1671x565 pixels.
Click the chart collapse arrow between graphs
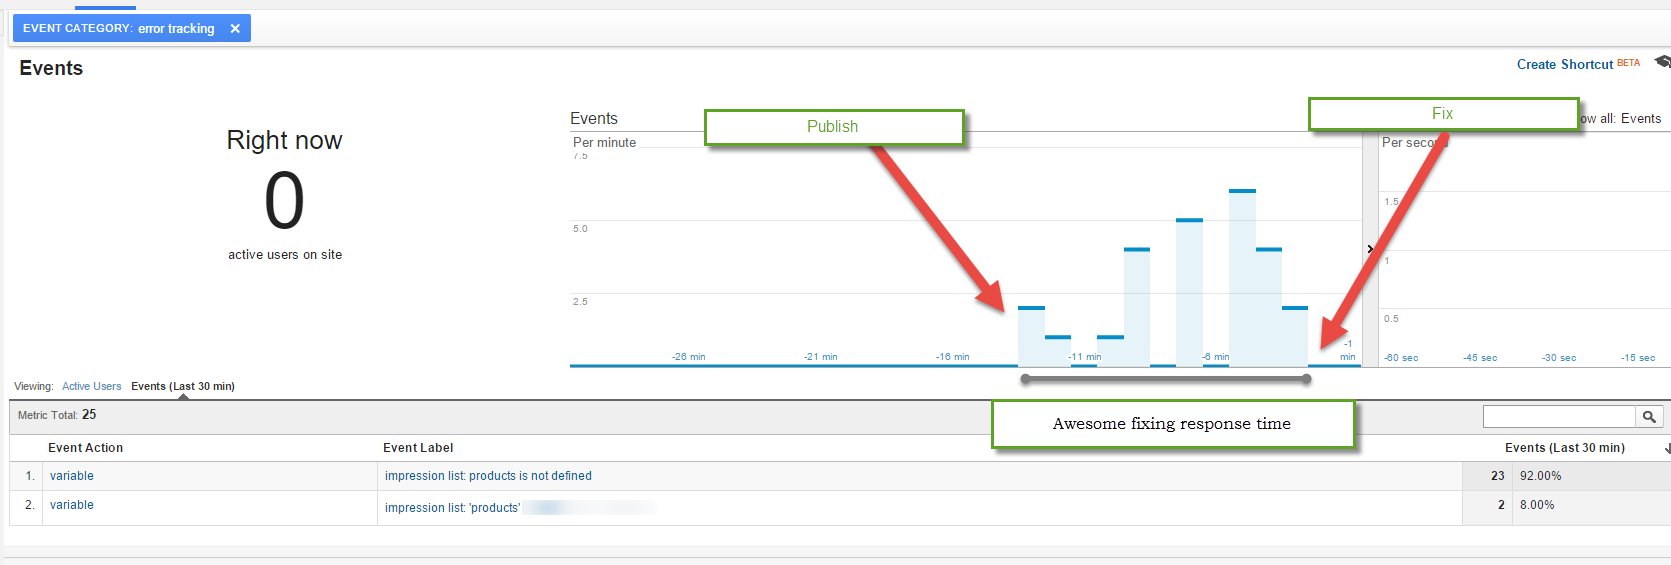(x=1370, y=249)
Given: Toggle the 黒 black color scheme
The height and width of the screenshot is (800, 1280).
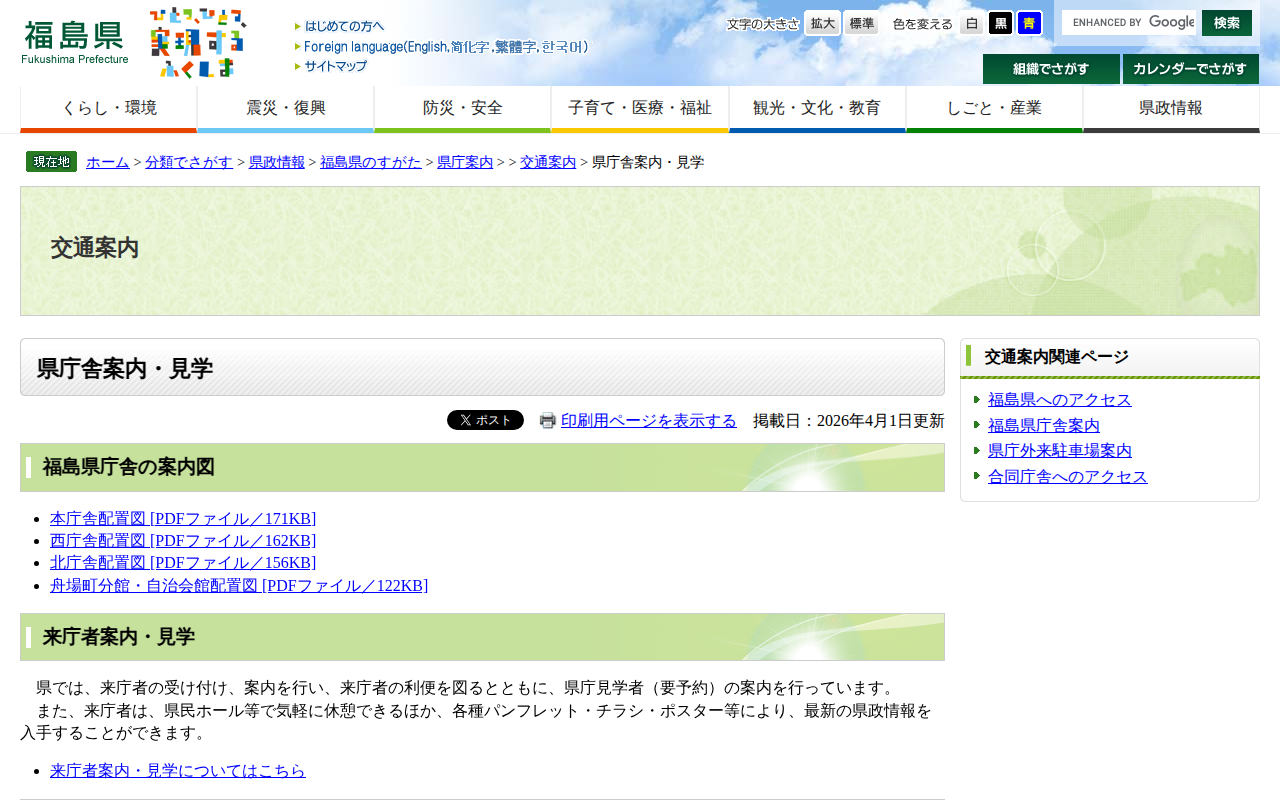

● ● ●

Exercise aim:
Please write out the data above again, swapping "Click" for "Tap" and keeping everything else the same. Leave the pictures out.

Result of this task:
1671x565 pixels.
Tap the chart collapse arrow between graphs
(x=1370, y=249)
Given: Toggle the 黒 black color scheme
The height and width of the screenshot is (800, 1280).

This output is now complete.